* [PROBLEM TO WORK ON] From the first line to the last, copy the data exactly and drop the pictures.

* [SUPPLIED RECORDS]
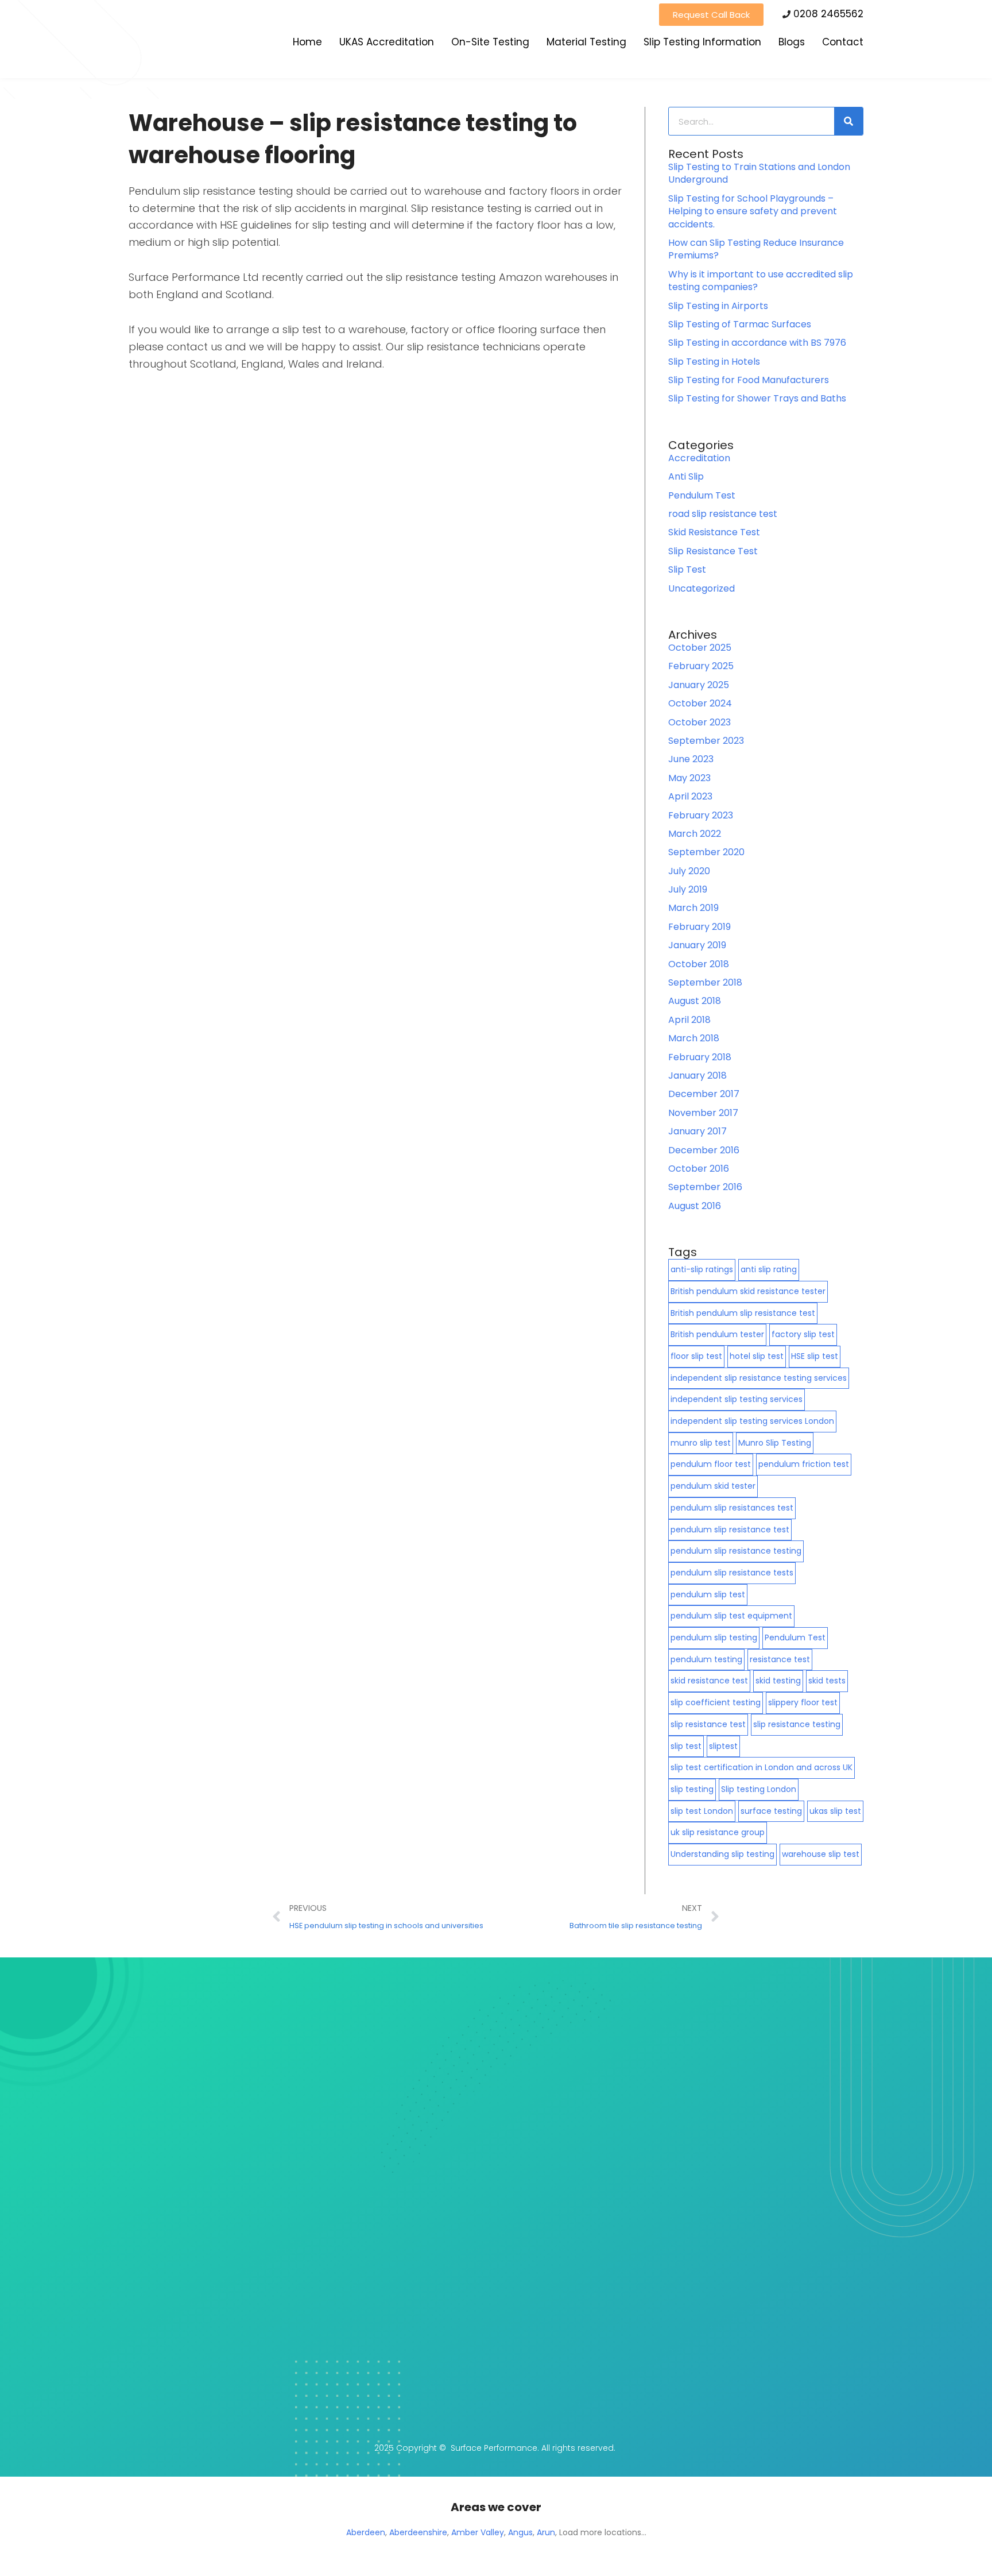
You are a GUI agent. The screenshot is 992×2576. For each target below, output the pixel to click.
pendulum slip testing (714, 1637)
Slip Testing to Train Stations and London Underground (759, 173)
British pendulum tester (717, 1334)
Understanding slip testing (722, 1854)
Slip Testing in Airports (718, 305)
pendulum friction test (803, 1464)
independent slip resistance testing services (759, 1378)
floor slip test (696, 1356)
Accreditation (699, 458)
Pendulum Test (701, 495)
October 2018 (698, 964)
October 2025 (699, 647)
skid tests (827, 1680)
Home (307, 42)
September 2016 (705, 1187)
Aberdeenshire (418, 2532)
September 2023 (706, 740)
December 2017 (703, 1093)
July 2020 (689, 871)
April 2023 (690, 796)
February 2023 (700, 815)
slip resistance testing (796, 1724)
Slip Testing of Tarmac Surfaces (739, 324)
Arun (546, 2532)
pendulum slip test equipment (731, 1615)
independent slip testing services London (752, 1421)
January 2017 (697, 1131)
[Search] (848, 121)
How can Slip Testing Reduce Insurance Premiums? (756, 249)
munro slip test (701, 1443)
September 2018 (705, 982)
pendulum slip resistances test (732, 1507)
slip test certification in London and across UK (761, 1767)
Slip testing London (758, 1789)
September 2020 (706, 852)
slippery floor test (803, 1702)
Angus (520, 2532)
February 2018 (699, 1057)
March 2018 (693, 1038)
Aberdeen (365, 2532)
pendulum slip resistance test (730, 1529)
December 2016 (703, 1150)
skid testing (778, 1680)
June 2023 (691, 759)
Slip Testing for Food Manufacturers (748, 380)
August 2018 (694, 1000)
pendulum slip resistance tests (732, 1572)
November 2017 (703, 1112)
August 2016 (694, 1205)
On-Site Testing (490, 42)
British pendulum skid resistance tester (748, 1291)
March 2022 (694, 833)
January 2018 (697, 1075)
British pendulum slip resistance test (743, 1313)
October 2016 (698, 1168)
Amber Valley (477, 2532)
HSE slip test (814, 1356)
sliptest (723, 1746)
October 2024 (700, 703)
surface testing (771, 1811)
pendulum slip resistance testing (736, 1551)
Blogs (791, 42)
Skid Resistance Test (714, 532)
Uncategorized (701, 588)
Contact (842, 42)
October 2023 (699, 722)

* [TASK OUTPUT]
You are a GUI agent. The screenshot is 992×2576. For each target below, output the pixel to click.
pendulum slip testing (714, 1637)
Slip Testing to Train Stations and London Underground (759, 173)
British pendulum tester (717, 1334)
Understanding slip testing (722, 1854)
Slip Testing in Airports (718, 305)
pendulum friction test (803, 1464)
independent slip resistance testing services (759, 1378)
floor slip test (696, 1356)
Accreditation (699, 458)
Pendulum Test (701, 495)
October 2018 (698, 964)
October 2025 (699, 647)
skid tests (827, 1680)
Home (307, 42)
September 2016 (705, 1187)
Aberdeenshire (418, 2532)
September 2023 (706, 740)
December 2017 (703, 1093)
July 2020 (689, 871)
April 2023 (690, 796)
February 2023 (700, 815)
slip resistance testing (796, 1724)
Slip Testing of Tarmac Surfaces (739, 324)
Arun (546, 2532)
pendulum slip test equipment (731, 1615)
independent slip testing services London (752, 1421)
January 2017 (697, 1131)
[Search] (848, 121)
How can Slip Testing Reduce Insurance Premiums? (756, 249)
munro slip test (701, 1443)
September 2018 (705, 982)
pendulum slip resistances test (732, 1507)
slip test certification in London and across UK (761, 1767)
Slip testing London (758, 1789)
September 2020 (706, 852)
slippery floor test (803, 1702)
Angus (520, 2532)
February 2018 (699, 1057)
March 2018 (693, 1038)
Aberdeen (365, 2532)
pendulum slip resistance test (730, 1529)
December 2016 (703, 1150)
skid testing (778, 1680)
June 2023 (691, 759)
Slip Testing for Food Manufacturers (748, 380)
August 2018 (694, 1000)
pendulum slip resistance tests (732, 1572)
November 2017 (703, 1112)
August 2016 (694, 1205)
On-Site Testing (490, 42)
British pendulum skid resistance tester (748, 1291)
March 2022 (694, 833)
January 2018 (697, 1075)
British pendulum slip resistance test (743, 1313)
October 2016 (698, 1168)
Amber Valley (477, 2532)
HSE slip test (814, 1356)
sliptest (723, 1746)
October 2024 (700, 703)
surface testing (771, 1811)
pendulum slip resistance testing (736, 1551)
Blogs (791, 42)
Skid Resistance Test (714, 532)
Uncategorized (701, 588)
Contact (842, 42)
October 2023 (699, 722)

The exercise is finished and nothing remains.